The Best Modern Hard Sci-Fi Novels
1. A Memory Called Empire — Arkady Martine (2019)
Arkady Martine's Hugo Award-winning debut follows Mahit Dzmare, ambassador from a small mining station, attempting to solve her predecessor's murder while surviving inside a vast interstellar empire determined to absorb her culture whole.
What makes it hard sci-fi is the political architecture. Martine, a Byzantine historian by training, builds an empire with real bureaucratic logic, real cultural imperialism, and real consequences for the people caught inside it. The science of neural implants that preserve memory across generations is handled with genuine weight. This is a world with rules, and characters who cannot escape them.
2. The Calculating Stars — Mary Robinette Kowal (2018)
A catastrophic meteor strike devastates Earth in the 1950s and accelerates humanity's race into space.
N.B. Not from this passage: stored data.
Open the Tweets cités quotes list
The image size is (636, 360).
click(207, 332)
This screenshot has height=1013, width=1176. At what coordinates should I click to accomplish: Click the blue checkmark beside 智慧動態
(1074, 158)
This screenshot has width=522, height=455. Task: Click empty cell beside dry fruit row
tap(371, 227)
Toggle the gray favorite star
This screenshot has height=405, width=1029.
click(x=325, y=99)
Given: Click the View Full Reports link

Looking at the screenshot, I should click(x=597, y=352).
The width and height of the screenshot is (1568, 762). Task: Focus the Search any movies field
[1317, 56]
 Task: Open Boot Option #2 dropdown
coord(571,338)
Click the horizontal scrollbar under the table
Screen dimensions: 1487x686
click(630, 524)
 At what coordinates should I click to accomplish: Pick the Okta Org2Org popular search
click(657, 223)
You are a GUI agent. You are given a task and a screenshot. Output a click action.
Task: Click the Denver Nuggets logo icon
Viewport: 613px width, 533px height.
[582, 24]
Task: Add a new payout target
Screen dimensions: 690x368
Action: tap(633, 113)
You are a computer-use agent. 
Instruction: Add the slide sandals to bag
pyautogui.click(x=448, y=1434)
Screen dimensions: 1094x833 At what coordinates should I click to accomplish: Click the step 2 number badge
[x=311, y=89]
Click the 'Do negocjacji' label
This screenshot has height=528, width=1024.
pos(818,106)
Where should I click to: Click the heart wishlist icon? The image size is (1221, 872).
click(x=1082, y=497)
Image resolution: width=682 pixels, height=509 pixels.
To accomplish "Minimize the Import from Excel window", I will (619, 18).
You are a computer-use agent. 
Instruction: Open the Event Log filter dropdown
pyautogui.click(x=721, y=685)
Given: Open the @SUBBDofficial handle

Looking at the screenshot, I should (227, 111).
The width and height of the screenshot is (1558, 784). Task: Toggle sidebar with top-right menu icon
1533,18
The protagonist, Elma York, is a mathematician and pilot fighting to become one of the first women in space while the planet slowly becomes uninhabitable.
The science here is meticulous. Kowal consulted with NASA engineers and real astronauts, and it shows. The orbital mechanics, the physics of atmospheric change, the psychology of high-stress test pilots — all of it is grounded and specific. This is hard sci-fi that makes you feel smarter for having read it.
3. Project Hail Mary — Andy Weir (2021)
Andy Weir's follow-up to The Martian is one of the most accessible and entertaining hard sci-fi novels of the modern era. Ryland Grace wakes up alone on a spacecraft with no memory of how he got there. He is Earth's last hope, billions of miles from home, and he has to figure out everything from first principles.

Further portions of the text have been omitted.